**PROMPT:** Put each line of the items below into a Markdown table with two columns, No. and Text, numbering the rows in order and omitting blank lines.

**RECORDS FOR THIS EXERCISE:**
————

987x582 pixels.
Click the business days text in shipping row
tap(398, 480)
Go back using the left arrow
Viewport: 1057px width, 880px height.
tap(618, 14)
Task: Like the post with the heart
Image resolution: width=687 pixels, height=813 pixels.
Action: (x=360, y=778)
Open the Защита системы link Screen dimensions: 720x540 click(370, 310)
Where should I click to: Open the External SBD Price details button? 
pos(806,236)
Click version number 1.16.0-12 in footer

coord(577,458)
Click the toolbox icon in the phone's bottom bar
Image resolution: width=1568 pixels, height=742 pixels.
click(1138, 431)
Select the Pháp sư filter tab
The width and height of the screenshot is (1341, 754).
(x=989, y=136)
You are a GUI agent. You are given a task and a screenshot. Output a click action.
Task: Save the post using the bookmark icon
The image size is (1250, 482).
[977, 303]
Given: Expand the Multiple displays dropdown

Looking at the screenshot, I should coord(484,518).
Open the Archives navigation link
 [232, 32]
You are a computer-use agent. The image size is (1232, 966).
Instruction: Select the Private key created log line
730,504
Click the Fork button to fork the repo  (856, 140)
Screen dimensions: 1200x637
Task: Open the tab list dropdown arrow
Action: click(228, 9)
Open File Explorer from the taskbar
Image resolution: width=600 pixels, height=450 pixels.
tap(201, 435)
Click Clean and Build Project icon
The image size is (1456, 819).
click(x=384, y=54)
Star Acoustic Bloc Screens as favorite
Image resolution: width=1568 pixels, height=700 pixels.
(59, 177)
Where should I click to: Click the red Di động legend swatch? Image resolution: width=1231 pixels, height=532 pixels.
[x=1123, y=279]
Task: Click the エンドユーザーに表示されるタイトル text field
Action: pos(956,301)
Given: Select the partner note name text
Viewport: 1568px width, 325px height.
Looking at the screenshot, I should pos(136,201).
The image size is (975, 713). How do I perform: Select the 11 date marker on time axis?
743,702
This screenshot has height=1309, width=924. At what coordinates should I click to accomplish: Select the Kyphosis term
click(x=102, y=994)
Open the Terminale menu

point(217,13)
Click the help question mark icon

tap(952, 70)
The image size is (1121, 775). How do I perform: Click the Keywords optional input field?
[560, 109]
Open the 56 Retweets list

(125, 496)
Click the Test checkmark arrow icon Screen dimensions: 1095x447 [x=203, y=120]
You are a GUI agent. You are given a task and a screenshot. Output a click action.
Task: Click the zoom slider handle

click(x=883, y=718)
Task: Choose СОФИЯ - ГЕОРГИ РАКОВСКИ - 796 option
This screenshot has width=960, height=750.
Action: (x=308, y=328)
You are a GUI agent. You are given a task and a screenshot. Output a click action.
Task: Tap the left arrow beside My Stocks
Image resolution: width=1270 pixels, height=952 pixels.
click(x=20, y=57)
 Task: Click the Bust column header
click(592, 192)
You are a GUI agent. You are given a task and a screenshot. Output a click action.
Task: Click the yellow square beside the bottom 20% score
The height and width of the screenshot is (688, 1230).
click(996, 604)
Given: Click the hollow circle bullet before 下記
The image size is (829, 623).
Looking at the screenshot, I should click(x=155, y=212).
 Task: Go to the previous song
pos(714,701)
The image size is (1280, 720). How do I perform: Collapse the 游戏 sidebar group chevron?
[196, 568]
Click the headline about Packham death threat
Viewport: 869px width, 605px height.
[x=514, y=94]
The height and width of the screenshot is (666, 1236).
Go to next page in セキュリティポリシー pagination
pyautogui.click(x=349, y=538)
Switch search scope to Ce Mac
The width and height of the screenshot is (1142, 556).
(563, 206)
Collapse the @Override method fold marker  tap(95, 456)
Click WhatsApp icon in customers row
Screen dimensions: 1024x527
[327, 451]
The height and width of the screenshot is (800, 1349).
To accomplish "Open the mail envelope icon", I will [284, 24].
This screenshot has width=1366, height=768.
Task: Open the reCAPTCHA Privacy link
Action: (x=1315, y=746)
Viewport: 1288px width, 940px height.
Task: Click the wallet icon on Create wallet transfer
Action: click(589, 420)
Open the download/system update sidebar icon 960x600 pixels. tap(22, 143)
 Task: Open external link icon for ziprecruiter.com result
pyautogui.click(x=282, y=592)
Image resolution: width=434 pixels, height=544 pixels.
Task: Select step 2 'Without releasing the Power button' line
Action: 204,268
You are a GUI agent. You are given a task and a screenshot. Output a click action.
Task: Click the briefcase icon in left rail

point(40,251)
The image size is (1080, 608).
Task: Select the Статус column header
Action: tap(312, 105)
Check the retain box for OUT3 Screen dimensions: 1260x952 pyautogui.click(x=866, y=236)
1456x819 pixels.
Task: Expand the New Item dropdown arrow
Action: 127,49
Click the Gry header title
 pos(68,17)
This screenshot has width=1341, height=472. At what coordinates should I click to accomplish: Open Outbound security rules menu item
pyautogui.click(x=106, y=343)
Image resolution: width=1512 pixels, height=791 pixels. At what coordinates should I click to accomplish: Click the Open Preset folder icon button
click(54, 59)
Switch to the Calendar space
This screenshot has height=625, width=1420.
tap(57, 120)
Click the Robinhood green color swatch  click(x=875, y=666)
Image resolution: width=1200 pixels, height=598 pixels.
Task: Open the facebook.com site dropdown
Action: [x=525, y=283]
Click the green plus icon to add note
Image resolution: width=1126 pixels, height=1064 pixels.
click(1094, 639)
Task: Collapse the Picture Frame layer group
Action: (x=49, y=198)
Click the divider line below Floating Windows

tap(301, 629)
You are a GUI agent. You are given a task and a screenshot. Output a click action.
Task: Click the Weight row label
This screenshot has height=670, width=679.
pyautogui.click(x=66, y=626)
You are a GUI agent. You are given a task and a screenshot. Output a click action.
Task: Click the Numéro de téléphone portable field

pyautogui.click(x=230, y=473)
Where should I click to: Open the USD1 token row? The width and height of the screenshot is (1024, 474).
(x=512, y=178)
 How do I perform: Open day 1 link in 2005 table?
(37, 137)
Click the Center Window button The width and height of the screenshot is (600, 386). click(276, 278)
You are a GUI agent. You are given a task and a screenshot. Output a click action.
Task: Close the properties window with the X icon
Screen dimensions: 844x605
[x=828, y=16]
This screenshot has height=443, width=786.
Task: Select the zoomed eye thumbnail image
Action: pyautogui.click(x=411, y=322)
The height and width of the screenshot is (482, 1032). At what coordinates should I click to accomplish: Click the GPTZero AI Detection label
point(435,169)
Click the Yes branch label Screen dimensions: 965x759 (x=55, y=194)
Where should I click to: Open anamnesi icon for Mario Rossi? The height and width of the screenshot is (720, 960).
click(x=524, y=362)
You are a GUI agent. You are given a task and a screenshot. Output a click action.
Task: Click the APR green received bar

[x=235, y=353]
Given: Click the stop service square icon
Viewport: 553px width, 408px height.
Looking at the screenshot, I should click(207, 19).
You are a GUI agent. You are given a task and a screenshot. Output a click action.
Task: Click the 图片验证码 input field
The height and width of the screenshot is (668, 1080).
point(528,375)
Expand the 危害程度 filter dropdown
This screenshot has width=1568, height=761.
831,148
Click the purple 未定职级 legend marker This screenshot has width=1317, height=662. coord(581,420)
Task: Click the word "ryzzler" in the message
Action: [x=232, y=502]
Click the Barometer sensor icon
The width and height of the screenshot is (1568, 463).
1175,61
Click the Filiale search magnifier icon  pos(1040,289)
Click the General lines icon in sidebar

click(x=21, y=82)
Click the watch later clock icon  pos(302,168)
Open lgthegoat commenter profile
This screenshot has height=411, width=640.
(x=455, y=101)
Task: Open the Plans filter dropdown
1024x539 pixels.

————

**OUTPUT FOR THIS EXERCISE:**
| No. | Text |
|---|---|
| 1 | 987x582 pixels. |
| 2 | Click the business days text in shipping row |
| 3 | tap(398, 480) |
| 4 | Go back using the left arrow |
| 5 | Viewport: 1057px width, 880px height. |
| 6 | tap(618, 14) |
| 7 | Task: Like the post with the heart |
| 8 | Image resolution: width=687 pixels, height=813 pixels. |
| 9 | Action: (x=360, y=778) |
| 10 | Open the Защита системы link Screen dimensions: 720x540 click(370, 310) |
| 11 | Where should I click to: Open the External SBD Price details button?  |
| 12 | pos(806,236) |
| 13 | Click version number 1.16.0-12 in footer |
| 14 | coord(577,458) |
| 15 | Click the toolbox icon in the phone's bottom bar |
| 16 | Image resolution: width=1568 pixels, height=742 pixels. |
| 17 | click(1138, 431) |
| 18 | Select the Pháp sư filter tab |
| 19 | The width and height of the screenshot is (1341, 754). |
| 20 | (x=989, y=136) |
| 21 | You are a GUI agent. You are given a task and a screenshot. Output a click action. |
| 22 | Task: Save the post using the bookmark icon |
| 23 | The image size is (1250, 482). |
| 24 | [977, 303] |
| 25 | Given: Expand the Multiple displays dropdown |
| 26 | Looking at the screenshot, I should coord(484,518). |
| 27 | Open the Archives navigation link |
| 28 |  [232, 32] |
| 29 | You are a computer-use agent. The image size is (1232, 966). |
| 30 | Instruction: Select the Private key created log line |
| 31 | 730,504 |
| 32 | Click the Fork button to fork the repo  (856, 140) |
| 33 | Screen dimensions: 1200x637 |
| 34 | Task: Open the tab list dropdown arrow |
| 35 | Action: click(228, 9) |
| 36 | Open File Explorer from the taskbar |
| 37 | Image resolution: width=600 pixels, height=450 pixels. |
| 38 | tap(201, 435) |
| 39 | Click Clean and Build Project icon |
| 40 | The image size is (1456, 819). |
| 41 | click(x=384, y=54) |
| 42 | Star Acoustic Bloc Screens as favorite |
| 43 | Image resolution: width=1568 pixels, height=700 pixels. |
| 44 | (59, 177) |
| 45 | Where should I click to: Click the red Di động legend swatch? Image resolution: width=1231 pixels, height=532 pixels. |
| 46 | [x=1123, y=279] |
| 47 | Task: Click the エンドユーザーに表示されるタイトル text field |
| 48 | Action: pos(956,301) |
| 49 | Given: Select the partner note name text |
| 50 | Viewport: 1568px width, 325px height. |
| 51 | Looking at the screenshot, I should pos(136,201). |
| 52 | The image size is (975, 713). How do I perform: Select the 11 date marker on time axis? |
| 53 | 743,702 |
| 54 | This screenshot has height=1309, width=924. At what coordinates should I click to accomplish: Select the Kyphosis term |
| 55 | click(x=102, y=994) |
| 56 | Open the Terminale menu |
| 57 | point(217,13) |
| 58 | Click the help question mark icon |
| 59 | tap(952, 70) |
| 60 | The image size is (1121, 775). How do I perform: Click the Keywords optional input field? |
| 61 | [560, 109] |
| 62 | Open the 56 Retweets list |
| 63 | (125, 496) |
| 64 | Click the Test checkmark arrow icon Screen dimensions: 1095x447 [x=203, y=120] |
| 65 | You are a GUI agent. You are given a task and a screenshot. Output a click action. |
| 66 | Task: Click the zoom slider handle |
| 67 | click(x=883, y=718) |
| 68 | Task: Choose СОФИЯ - ГЕОРГИ РАКОВСКИ - 796 option |
| 69 | This screenshot has width=960, height=750. |
| 70 | Action: (x=308, y=328) |
| 71 | You are a GUI agent. You are given a task and a screenshot. Output a click action. |
| 72 | Task: Tap the left arrow beside My Stocks |
| 73 | Image resolution: width=1270 pixels, height=952 pixels. |
| 74 | click(x=20, y=57) |
| 75 |  Task: Click the Bust column header |
| 76 | click(592, 192) |
| 77 | You are a GUI agent. You are given a task and a screenshot. Output a click action. |
| 78 | Task: Click the yellow square beside the bottom 20% score |
| 79 | The height and width of the screenshot is (688, 1230). |
| 80 | click(996, 604) |
| 81 | Given: Click the hollow circle bullet before 下記 |
| 82 | The image size is (829, 623). |
| 83 | Looking at the screenshot, I should click(x=155, y=212). |
| 84 |  Task: Go to the previous song |
| 85 | pos(714,701) |
| 86 | The image size is (1280, 720). How do I perform: Collapse the 游戏 sidebar group chevron? |
| 87 | [196, 568] |
| 88 | Click the headline about Packham death threat |
| 89 | Viewport: 869px width, 605px height. |
| 90 | [x=514, y=94] |
| 91 | The height and width of the screenshot is (666, 1236). |
| 92 | Go to next page in セキュリティポリシー pagination |
| 93 | pyautogui.click(x=349, y=538) |
| 94 | Switch search scope to Ce Mac |
| 95 | The width and height of the screenshot is (1142, 556). |
| 96 | (563, 206) |
| 97 | Collapse the @Override method fold marker  tap(95, 456) |
| 98 | Click WhatsApp icon in customers row |
| 99 | Screen dimensions: 1024x527 |
| 100 | [327, 451] |
| 101 | The height and width of the screenshot is (800, 1349). |
| 102 | To accomplish "Open the mail envelope icon", I will [284, 24]. |
| 103 | This screenshot has width=1366, height=768. |
| 104 | Task: Open the reCAPTCHA Privacy link |
| 105 | Action: (x=1315, y=746) |
| 106 | Viewport: 1288px width, 940px height. |
| 107 | Task: Click the wallet icon on Create wallet transfer |
| 108 | Action: click(589, 420) |
| 109 | Open the download/system update sidebar icon 960x600 pixels. tap(22, 143) |
| 110 |  Task: Open external link icon for ziprecruiter.com result |
| 111 | pyautogui.click(x=282, y=592) |
| 112 | Image resolution: width=434 pixels, height=544 pixels. |
| 113 | Task: Select step 2 'Without releasing the Power button' line |
| 114 | Action: 204,268 |
| 115 | You are a GUI agent. You are given a task and a screenshot. Output a click action. |
| 116 | Task: Click the briefcase icon in left rail |
| 117 | point(40,251) |
| 118 | The image size is (1080, 608). |
| 119 | Task: Select the Статус column header |
| 120 | Action: tap(312, 105) |
| 121 | Check the retain box for OUT3 Screen dimensions: 1260x952 pyautogui.click(x=866, y=236) |
| 122 | 1456x819 pixels. |
| 123 | Task: Expand the New Item dropdown arrow |
| 124 | Action: 127,49 |
| 125 | Click the Gry header title |
| 126 |  pos(68,17) |
| 127 | This screenshot has width=1341, height=472. At what coordinates should I click to accomplish: Open Outbound security rules menu item |
| 128 | pyautogui.click(x=106, y=343) |
| 129 | Image resolution: width=1512 pixels, height=791 pixels. At what coordinates should I click to accomplish: Click the Open Preset folder icon button |
| 130 | click(54, 59) |
| 131 | Switch to the Calendar space |
| 132 | This screenshot has height=625, width=1420. |
| 133 | tap(57, 120) |
| 134 | Click the Robinhood green color swatch  click(x=875, y=666) |
| 135 | Image resolution: width=1200 pixels, height=598 pixels. |
| 136 | Task: Open the facebook.com site dropdown |
| 137 | Action: [x=525, y=283] |
| 138 | Click the green plus icon to add note |
| 139 | Image resolution: width=1126 pixels, height=1064 pixels. |
| 140 | click(1094, 639) |
| 141 | Task: Collapse the Picture Frame layer group |
| 142 | Action: (x=49, y=198) |
| 143 | Click the divider line below Floating Windows |
| 144 | tap(301, 629) |
| 145 | You are a GUI agent. You are given a task and a screenshot. Output a click action. |
| 146 | Task: Click the Weight row label |
| 147 | This screenshot has height=670, width=679. |
| 148 | pyautogui.click(x=66, y=626) |
| 149 | You are a GUI agent. You are given a task and a screenshot. Output a click action. |
| 150 | Task: Click the Numéro de téléphone portable field |
| 151 | pyautogui.click(x=230, y=473) |
| 152 | Where should I click to: Open the USD1 token row? The width and height of the screenshot is (1024, 474). |
| 153 | (x=512, y=178) |
| 154 |  How do I perform: Open day 1 link in 2005 table? |
| 155 | (37, 137) |
| 156 | Click the Center Window button The width and height of the screenshot is (600, 386). click(276, 278) |
| 157 | You are a GUI agent. You are given a task and a screenshot. Output a click action. |
| 158 | Task: Close the properties window with the X icon |
| 159 | Screen dimensions: 844x605 |
| 160 | [x=828, y=16] |
| 161 | This screenshot has height=443, width=786. |
| 162 | Task: Select the zoomed eye thumbnail image |
| 163 | Action: pyautogui.click(x=411, y=322) |
| 164 | The height and width of the screenshot is (482, 1032). At what coordinates should I click to accomplish: Click the GPTZero AI Detection label |
| 165 | point(435,169) |
| 166 | Click the Yes branch label Screen dimensions: 965x759 (x=55, y=194) |
| 167 | Where should I click to: Open anamnesi icon for Mario Rossi? The height and width of the screenshot is (720, 960). |
| 168 | click(x=524, y=362) |
| 169 | You are a GUI agent. You are given a task and a screenshot. Output a click action. |
| 170 | Task: Click the APR green received bar |
| 171 | [x=235, y=353] |
| 172 | Given: Click the stop service square icon |
| 173 | Viewport: 553px width, 408px height. |
| 174 | Looking at the screenshot, I should click(207, 19). |
| 175 | You are a GUI agent. You are given a task and a screenshot. Output a click action. |
| 176 | Task: Click the 图片验证码 input field |
| 177 | The height and width of the screenshot is (668, 1080). |
| 178 | point(528,375) |
| 179 | Expand the 危害程度 filter dropdown |
| 180 | This screenshot has width=1568, height=761. |
| 181 | 831,148 |
| 182 | Click the purple 未定职级 legend marker This screenshot has width=1317, height=662. coord(581,420) |
| 183 | Task: Click the word "ryzzler" in the message |
| 184 | Action: [x=232, y=502] |
| 185 | Click the Barometer sensor icon |
| 186 | The width and height of the screenshot is (1568, 463). |
| 187 | 1175,61 |
| 188 | Click the Filiale search magnifier icon  pos(1040,289) |
| 189 | Click the General lines icon in sidebar |
| 190 | click(x=21, y=82) |
| 191 | Click the watch later clock icon  pos(302,168) |
| 192 | Open lgthegoat commenter profile |
| 193 | This screenshot has height=411, width=640. |
| 194 | (x=455, y=101) |
| 195 | Task: Open the Plans filter dropdown |
| 196 | 1024x539 pixels. |